The Government has announced a €25m call for proposals to help vulnerable wading birds in Ireland.
Populations of breeding waders, which include curlew, dunlin, lapwing and golden plover, have declined by as much as 98% in recent decades.
The funding will go towards a new European Innovation Partnership (EIP) project which aims to "secure existing wader populations at key sites and to support population recovery via wider landscape management and policy development".
Minister of State at the Department of Agriculture Pippa Hackett said: "Lapwing, redshank, curlew and snipe would have been a familiar sight in many parts of the countryside in the past, but are now reduced to very small, and, in some cases, critical numbers.
"Today's announcement will play a significant role in helping reverse those trends.
"We have used the EIP model over the past number of years to help bring farmers and other stakeholders together in local and regional groups, backed up with the financial and administrative support they need, and I am delighted we can now bring forward an EIP of this scale to help save some of our most endangered birds.
"Now is the time to reinforce those partnerships and to support our breeding waders - before it's too late."
An additional €5m has also been made available to the National Parks and Wildlife Service to implement "strategic conservation measures".

Speaking on RTÉ's Morning Ireland, Minister of State for Nature at the Department of Housing Malcolm Noonan said our breeding waders "really haven't fared very well and haven't been able to keep up with the pace of change across our landscape over the past 50 years".
An EIP "works with landowners [and] farmers to make conditions and improve habitat quality, deal with predators to help these birds, these really iconic birds who are ingrained in our culture and our songs, our poetry and try and help them to come back from the brink of extinction," he said.
He said a call will run until 22 January on the Department of Agriculture website.
"We're looking for landowners to come on board and join us in this great plan and project to get involved in land management issues and trying to deal with scrub clearance and deal with predation of these birds," Mr Noonan said.

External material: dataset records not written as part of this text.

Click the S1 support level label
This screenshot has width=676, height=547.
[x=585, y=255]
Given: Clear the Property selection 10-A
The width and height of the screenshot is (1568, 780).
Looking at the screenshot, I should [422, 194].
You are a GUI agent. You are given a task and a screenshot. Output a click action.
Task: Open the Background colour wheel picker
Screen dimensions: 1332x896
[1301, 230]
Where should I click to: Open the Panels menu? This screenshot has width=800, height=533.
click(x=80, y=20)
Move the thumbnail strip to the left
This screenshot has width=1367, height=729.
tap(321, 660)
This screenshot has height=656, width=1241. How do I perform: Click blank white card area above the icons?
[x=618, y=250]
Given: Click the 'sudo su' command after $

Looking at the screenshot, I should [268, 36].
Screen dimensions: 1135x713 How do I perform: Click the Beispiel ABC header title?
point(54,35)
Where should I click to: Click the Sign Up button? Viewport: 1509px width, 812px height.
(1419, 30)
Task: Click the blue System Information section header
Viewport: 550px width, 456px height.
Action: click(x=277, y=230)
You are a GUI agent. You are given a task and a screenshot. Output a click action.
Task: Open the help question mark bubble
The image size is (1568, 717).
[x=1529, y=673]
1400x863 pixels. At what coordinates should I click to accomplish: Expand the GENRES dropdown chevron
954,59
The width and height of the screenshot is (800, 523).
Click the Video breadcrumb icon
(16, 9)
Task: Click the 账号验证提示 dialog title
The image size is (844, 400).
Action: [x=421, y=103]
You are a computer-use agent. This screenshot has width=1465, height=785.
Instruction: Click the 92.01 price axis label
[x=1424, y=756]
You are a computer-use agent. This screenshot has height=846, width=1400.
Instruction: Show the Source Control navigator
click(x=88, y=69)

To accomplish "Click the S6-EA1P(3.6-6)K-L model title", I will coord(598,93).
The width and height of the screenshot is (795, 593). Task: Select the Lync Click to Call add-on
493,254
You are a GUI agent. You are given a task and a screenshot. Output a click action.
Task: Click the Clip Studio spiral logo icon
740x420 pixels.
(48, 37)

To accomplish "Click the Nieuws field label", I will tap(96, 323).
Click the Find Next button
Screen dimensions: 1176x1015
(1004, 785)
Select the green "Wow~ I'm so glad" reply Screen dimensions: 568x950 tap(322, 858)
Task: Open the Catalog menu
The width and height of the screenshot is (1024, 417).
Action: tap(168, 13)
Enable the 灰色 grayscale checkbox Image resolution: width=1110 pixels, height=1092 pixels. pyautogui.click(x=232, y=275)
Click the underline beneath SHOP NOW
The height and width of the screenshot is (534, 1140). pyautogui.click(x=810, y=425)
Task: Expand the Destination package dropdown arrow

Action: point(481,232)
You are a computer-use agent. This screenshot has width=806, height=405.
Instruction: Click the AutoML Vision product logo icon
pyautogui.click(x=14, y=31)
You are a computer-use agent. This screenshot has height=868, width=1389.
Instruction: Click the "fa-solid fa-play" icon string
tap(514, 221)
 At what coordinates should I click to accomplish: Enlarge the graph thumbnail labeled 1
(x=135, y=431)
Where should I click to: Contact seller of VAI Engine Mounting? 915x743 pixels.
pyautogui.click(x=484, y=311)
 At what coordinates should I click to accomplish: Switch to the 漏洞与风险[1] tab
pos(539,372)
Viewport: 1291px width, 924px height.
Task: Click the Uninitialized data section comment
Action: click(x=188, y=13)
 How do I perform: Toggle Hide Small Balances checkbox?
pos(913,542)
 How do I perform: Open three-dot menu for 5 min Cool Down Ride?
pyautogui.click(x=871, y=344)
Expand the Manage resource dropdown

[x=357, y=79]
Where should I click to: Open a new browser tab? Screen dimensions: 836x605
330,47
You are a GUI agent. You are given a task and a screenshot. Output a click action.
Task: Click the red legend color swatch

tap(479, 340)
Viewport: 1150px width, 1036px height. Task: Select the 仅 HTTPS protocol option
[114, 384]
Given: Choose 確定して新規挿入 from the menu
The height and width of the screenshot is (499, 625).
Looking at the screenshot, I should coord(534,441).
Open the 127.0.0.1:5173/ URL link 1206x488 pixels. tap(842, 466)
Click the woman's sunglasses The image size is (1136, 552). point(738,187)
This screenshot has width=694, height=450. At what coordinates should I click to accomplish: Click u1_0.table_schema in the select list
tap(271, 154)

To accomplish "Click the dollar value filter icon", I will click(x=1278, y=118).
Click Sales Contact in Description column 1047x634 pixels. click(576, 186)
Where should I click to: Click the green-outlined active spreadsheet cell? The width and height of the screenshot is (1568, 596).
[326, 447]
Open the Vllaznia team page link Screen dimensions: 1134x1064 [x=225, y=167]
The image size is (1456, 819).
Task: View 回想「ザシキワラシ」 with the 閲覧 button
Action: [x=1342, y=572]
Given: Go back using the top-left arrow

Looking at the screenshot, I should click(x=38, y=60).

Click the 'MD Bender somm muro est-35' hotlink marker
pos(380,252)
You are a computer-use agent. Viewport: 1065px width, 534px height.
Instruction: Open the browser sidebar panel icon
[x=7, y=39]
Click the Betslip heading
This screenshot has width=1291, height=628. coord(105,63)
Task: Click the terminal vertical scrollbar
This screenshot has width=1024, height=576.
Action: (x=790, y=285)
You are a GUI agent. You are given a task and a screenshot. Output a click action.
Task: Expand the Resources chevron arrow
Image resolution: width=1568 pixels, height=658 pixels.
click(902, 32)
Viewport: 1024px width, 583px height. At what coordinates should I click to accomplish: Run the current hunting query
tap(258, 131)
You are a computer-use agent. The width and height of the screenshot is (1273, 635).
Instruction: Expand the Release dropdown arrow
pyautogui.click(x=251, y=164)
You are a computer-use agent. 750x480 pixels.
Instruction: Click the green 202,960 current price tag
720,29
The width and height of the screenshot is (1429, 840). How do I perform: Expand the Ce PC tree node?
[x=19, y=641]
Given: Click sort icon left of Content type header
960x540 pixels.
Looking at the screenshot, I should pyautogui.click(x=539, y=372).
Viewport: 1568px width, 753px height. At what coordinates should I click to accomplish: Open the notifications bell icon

"I think it's very significant because we've known, certainly from the past with a lot of our projects to date, that landowners and farmers in particular really love these schemes. They want to be involved in them and they become champions in the work that they do and they get a payment for it.
"So, it's a win for the birds, for these beautiful iconic birds, but also for rural communities, money that embeds itself into rural areas."

He added that success will be measured by the numbers.
"I think it's obviously by data and the improved breeding numbers, breeding pairs in particular, we saw some significant progress this year with the curlew and that was as a result of what we call head starting," Mr Noonan added.
"So, it's almost like a creche system where we take the eggs off the nest, bring them down with our partners down to Fota Wildlife Park, incubate the eggs and set the chicks free again back into the wild, so that type of approach.
"We're also using predation fencing, this is electric fencing that's run very successfully up in Inishowen in Donegal [and] in Boora in Co Offaly for the lapwing.
"We need this intensive type of management to try and help these species. So also in tandem of success, it's around communities being involved and becoming champions themselves, carrying out surveys, strategic actions and support.
"So, it's a wide range of support measures that we're going to put in with the communities, along with the actual conservation measures on the ground."